2.  How would you respond to the argument that humans have no right to eat other animals?

 

·      Humans have been eating other animals since the dawn of time.  If it was so bad and wrong, wouldn't someone, somewhere have stopped it along the way?

 

·      I would say that if we are talking morals then no we don't have any rights. But most meat eaters don't consider it to be a moral issue. The argument from nature. Its natural, we are omnivores, and we eat other animals just as other animals either eat or are eaten.  Its not about rights, its just about survival.  Whether or not the survival argument is relevant in western society today is another issue.

 

·      Humans are themselves fundamentally classified as animals, and since in nature animals prey on other animals for food, it is therefore logical that humans should follow this example. Although, in my opinion the techniques of large output farming are questionable - at least in their natural surroundings, when animals are hunted down as a food source, they are given a fighting chance.

 

·      Given my faith I try to follow the teachings of the bible and in there is the separation of man from the animals, and our authority to use them as a source of food.  Although this is no justification to be cruel to them and make them suffer, and abuse them for the benefit of man in ways other than for food.  Also man by design (teeth, eye position, digestive system etc.) is suited to a carnivorous (of at least omnivorous) existence and a lot of organisation and planning etc. is required to get a balanced diet without eating animal meat/products (or does it ?).  Could a vegetarian/vegan have survived in the past ?

 

·      Try getting a lion to eat a nut-roast!

 

·      Who says

 

·      There's nothing wrong with it as long as the animals are treated OK (i.e. free range and quick death, with short transport).

 

 

*****

[from the single vegetarian respondent].

 

Hey, this is actually a subject on which I DO have an opinion !!

Although perhaps my answers aren't appropriate to the questions !

 

 

1.  Can you in a sentence or two explain why you eat meat?

 

·      I don't eat meat.  I've not done so for over 7 years.  Why do I not eat meat ?   well, I guess superficially it's simply a healthier lifestyle choice.
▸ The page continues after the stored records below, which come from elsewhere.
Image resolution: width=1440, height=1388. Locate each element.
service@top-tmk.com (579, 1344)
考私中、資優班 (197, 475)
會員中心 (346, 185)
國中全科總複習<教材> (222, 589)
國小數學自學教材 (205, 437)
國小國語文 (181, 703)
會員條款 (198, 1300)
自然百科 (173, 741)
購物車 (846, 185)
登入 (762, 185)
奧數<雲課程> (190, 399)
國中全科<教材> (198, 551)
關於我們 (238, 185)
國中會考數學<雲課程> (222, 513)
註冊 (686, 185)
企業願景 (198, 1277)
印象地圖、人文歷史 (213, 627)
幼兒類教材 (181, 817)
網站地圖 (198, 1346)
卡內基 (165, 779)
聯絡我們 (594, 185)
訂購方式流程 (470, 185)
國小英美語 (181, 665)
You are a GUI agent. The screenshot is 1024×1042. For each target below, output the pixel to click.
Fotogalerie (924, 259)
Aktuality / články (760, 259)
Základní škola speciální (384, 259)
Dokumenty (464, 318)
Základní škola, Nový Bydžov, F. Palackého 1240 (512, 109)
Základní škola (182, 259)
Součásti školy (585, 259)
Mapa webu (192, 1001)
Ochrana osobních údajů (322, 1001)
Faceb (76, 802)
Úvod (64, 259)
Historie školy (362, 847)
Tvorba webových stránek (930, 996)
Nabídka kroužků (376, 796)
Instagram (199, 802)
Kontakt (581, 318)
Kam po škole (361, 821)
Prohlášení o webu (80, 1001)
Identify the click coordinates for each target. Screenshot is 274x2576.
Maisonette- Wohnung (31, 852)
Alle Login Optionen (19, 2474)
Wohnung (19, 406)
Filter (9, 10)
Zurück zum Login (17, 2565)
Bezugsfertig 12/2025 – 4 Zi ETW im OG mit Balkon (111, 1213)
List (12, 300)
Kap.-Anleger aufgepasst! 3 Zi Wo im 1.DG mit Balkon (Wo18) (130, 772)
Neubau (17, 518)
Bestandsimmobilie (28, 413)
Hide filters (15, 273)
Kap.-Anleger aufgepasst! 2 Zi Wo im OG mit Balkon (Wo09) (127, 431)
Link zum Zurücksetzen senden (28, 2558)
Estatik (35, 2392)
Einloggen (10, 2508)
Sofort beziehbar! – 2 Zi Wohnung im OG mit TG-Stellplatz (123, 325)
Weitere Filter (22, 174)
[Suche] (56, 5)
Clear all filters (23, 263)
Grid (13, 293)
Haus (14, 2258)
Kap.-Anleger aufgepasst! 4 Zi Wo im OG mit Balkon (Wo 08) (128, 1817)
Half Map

But a more meaningful answer would be a belief in Buddhist philosophy re: transmigration of souls, and the compassion for all living things.

 

·      But when I did eat meat, I did so purely because of tradition.  Raised on meat and two veg, it was a subliminal habit.

 

 

2.  How would you respond to the argument that humans have no right to

    eat other animals?

 

 

·      From a spiritual view point we have no right to take a life.  But spirituality is all about enhancing your inner self, becoming a "better" person.  For some people that is a luxury.  When food is scarce, we cannot judge people for killing to survive.  It’s the nature of things.  I live a privileged life where I have a choice.  The supermarkets are full of fruit and vegetables, not only can I satisfy my needs quite easily.